Content starts

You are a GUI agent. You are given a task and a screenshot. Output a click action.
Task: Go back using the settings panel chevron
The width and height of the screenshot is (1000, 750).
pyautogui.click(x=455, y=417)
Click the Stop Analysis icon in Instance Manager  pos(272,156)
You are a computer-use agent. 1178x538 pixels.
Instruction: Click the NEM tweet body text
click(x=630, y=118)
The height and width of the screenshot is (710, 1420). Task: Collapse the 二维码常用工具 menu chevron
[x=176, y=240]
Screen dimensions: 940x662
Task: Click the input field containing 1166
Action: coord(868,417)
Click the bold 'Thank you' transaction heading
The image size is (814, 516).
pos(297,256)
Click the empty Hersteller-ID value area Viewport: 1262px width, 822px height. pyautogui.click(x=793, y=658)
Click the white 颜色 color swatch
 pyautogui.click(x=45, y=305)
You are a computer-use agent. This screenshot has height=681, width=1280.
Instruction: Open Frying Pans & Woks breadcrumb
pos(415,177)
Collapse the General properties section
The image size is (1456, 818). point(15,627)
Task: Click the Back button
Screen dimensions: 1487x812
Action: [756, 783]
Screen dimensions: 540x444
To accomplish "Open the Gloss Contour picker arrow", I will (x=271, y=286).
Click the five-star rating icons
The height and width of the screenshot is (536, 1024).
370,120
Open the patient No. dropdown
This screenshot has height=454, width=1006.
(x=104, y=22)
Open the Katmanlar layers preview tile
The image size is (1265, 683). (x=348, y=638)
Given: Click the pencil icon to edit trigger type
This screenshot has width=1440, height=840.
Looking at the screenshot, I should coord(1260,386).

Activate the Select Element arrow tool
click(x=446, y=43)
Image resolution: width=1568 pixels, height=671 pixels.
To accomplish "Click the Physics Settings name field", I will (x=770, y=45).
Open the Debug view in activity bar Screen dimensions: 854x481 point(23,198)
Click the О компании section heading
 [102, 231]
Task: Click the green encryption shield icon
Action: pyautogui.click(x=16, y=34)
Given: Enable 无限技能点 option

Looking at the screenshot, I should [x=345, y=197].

Content ends

Find the line with "Given: Click the" in the listing. Reproduce it and all the lines after it, exactly, through the last line.

Given: Click the pencil icon to edit trigger type
This screenshot has width=1440, height=840.
Looking at the screenshot, I should coord(1260,386).

Activate the Select Element arrow tool
click(x=446, y=43)
Image resolution: width=1568 pixels, height=671 pixels.
To accomplish "Click the Physics Settings name field", I will (x=770, y=45).
Open the Debug view in activity bar Screen dimensions: 854x481 point(23,198)
Click the О компании section heading
 [102, 231]
Task: Click the green encryption shield icon
Action: pyautogui.click(x=16, y=34)
Given: Enable 无限技能点 option

Looking at the screenshot, I should [x=345, y=197].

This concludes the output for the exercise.